In der Tat hatte sein Besuch nicht in erster Linie seinem Freund Wilhelm persönlich gegolten. Er hatte vielmehr bereits zwei interessante Gespräche geführt. Eins mit dem Musterdiener Karl, und eins mit der Magd Stine. Beide Male hatte ein Geldschein den Besitzer gewechselt. Stine hatte einige Knickse gemacht. Karl hatte das Geld ungerührt weggesteckt, jedoch in Anbetracht der Höhe der Summe seine Mithilfe zugesichert.
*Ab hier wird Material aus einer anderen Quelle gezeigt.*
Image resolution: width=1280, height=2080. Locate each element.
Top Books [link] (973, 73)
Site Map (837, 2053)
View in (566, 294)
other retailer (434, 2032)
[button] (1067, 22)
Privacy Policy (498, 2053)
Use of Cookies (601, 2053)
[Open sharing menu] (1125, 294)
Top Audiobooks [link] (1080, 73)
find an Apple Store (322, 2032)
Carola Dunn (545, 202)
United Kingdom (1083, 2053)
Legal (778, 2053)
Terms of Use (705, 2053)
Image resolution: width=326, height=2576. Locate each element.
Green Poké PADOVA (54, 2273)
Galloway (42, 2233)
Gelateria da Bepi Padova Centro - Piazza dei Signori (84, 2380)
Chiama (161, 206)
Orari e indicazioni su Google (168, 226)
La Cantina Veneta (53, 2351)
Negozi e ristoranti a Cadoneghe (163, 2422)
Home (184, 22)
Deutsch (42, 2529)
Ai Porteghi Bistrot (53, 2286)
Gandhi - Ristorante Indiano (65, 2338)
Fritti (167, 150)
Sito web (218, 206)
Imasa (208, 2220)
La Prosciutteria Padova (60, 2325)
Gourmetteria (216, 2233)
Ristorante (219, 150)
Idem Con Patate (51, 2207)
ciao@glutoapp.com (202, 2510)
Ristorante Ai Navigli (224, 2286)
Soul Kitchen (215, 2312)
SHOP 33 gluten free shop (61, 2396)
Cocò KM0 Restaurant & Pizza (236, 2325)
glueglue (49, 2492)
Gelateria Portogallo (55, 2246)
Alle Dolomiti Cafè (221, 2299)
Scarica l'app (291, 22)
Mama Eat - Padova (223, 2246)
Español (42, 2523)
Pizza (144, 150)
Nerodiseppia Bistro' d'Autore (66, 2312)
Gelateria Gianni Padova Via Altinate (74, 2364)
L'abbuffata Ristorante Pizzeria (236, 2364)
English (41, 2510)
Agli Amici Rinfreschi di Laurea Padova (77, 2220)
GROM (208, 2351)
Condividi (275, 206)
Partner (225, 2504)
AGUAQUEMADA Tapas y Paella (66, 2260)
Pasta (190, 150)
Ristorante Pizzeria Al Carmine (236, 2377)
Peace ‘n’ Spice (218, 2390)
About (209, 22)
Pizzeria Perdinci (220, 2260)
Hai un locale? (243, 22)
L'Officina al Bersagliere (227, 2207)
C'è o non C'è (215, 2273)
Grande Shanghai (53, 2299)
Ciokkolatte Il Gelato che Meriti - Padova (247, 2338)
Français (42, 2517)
Der ›Plan Wilhelm‹ konnte anlaufen.
Beinahe wäre noch alles schiefgegangen, weil Amélie kalte Füße bekam. Aber die liebenswürdige brüderliche Frage »Willst du den Pluttkorten nun im eigenen Saft garkochen oder nicht?« hatte sie neu beflügelt.
»Hoffentlich verderben wir nicht alles«, gab sie noch zaghaft zu bedenken.
»Glaube mir, Amélie, ich kenne den Burschen. Der braucht feste Reithilfen, wenn er richtig über den Parcours gehen soll«, grinste ihr lieber Bruder kaltschnäuzig. »Du darfst jetzt nicht kneifen, so kurz vor dem Ziel.«
Sie seufzte. »Gut, ich tue es!«
»So ist es recht. Komm her, laß dich noch dreimal anspucken, das bringt Glück. Toi, toi, toi.«
Das Treffen fand im Dorf Pluttkorten statt, in dem Stines Eltern ein nettes Häuschen bewohnten, mit einem kleinen Garten, einem Hühnerhof, Kaninchenställen, Schweinekoben und zwei stinkenden Ziegen, die am Weg angepflockt waren und das Gras dort kreisrund abfraßen.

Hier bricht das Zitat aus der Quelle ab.